Oyun, savaşın değişik sınıf ve kültür kesimlerinden insanlar üzerindeki izdüşümü üzerine kurulmuş. Bir tarafta amansız çatışmanın kurbanı olanlar, diğer yanda ise akan kandan rant sağlayanların gerçek yüzlerini izletiyor 'Şerefine İnsanoğlu'Esirlere işkence yapan bir çavuş, idealist doktor ve düzen savunucusu bir avukat arasındaki dramatik çatışma, insanlığın 'yok edici' çıkar odakları elinde nasıl bir oyuncak haline geldiğini tartışmamızı sağlıyor.
Makedonyalı yazar Dejan Dukovski'nin 1995'te yazdığı 'Barut Fıçısı' ise, 1998'de filme de çekilen ve 35'inci Antalya Film Festivali'nde 'Büyük Ödül'ü kazanan bir eser.

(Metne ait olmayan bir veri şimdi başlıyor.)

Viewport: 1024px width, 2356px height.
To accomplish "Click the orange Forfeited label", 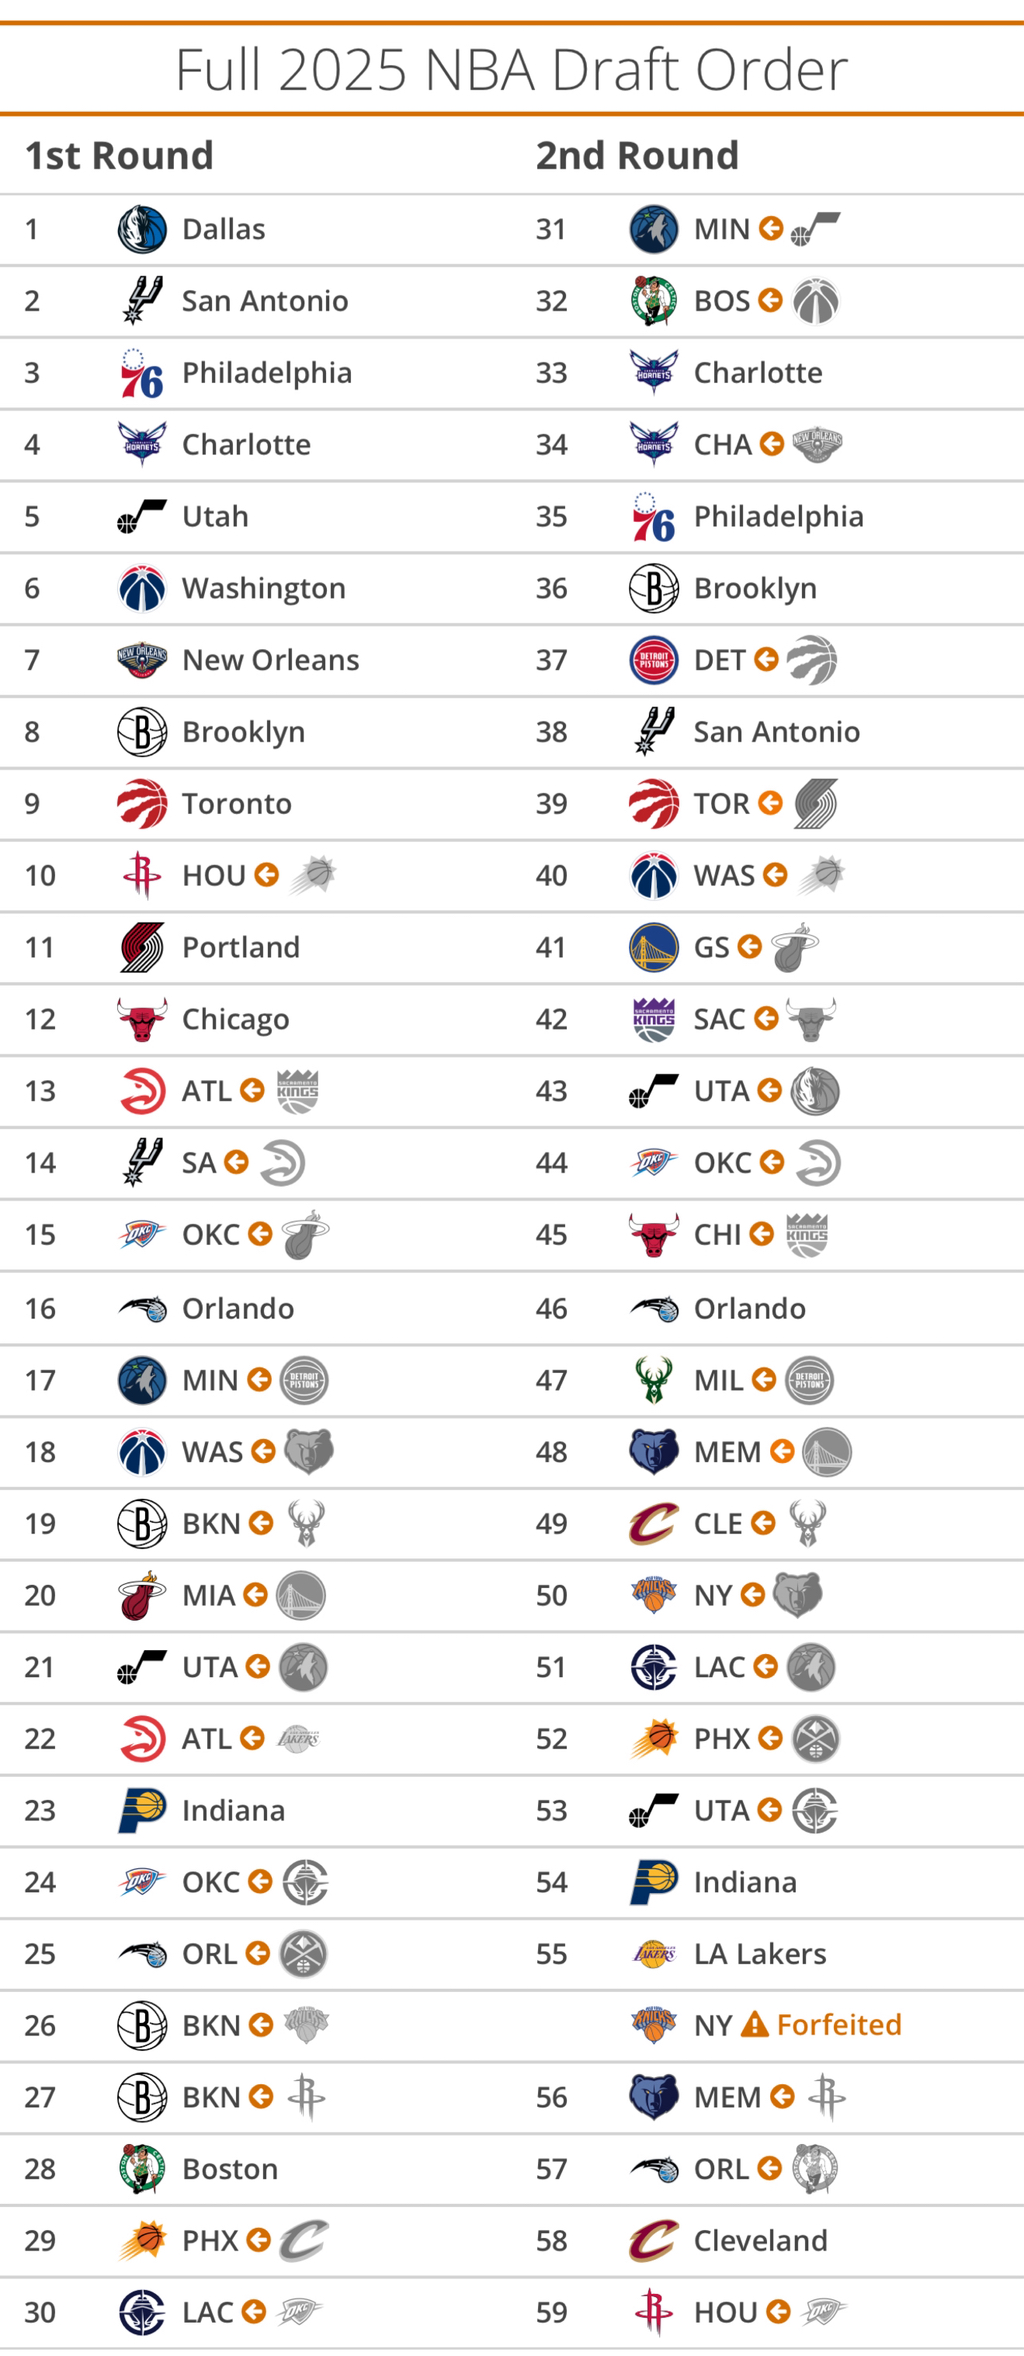I will tap(839, 2024).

Birçok ülkede sahnelenen oyun, İstanbul Şehir Tiyatrosu'nda Yıldıray Şahinler'in rejisiyle gösterildiğinde tüm eleştirmenler tarafından 10 üzerinden 10'u kaptı. Oyun 'kara komedi'nin en güzel çağdaş örneği olarak kabul ediliyor. 'Barut Fıçısı'nda, Balkanlar'daki şiddet ortamının gazabına uğramış, birbirinden farklı insanların yolunun kesiştiği bir noktada, insan yüreğinin sıcaklığına sığınarak dostluktan bir zırh oluşturmalarının trajikomik öyküsü anlatılıyor.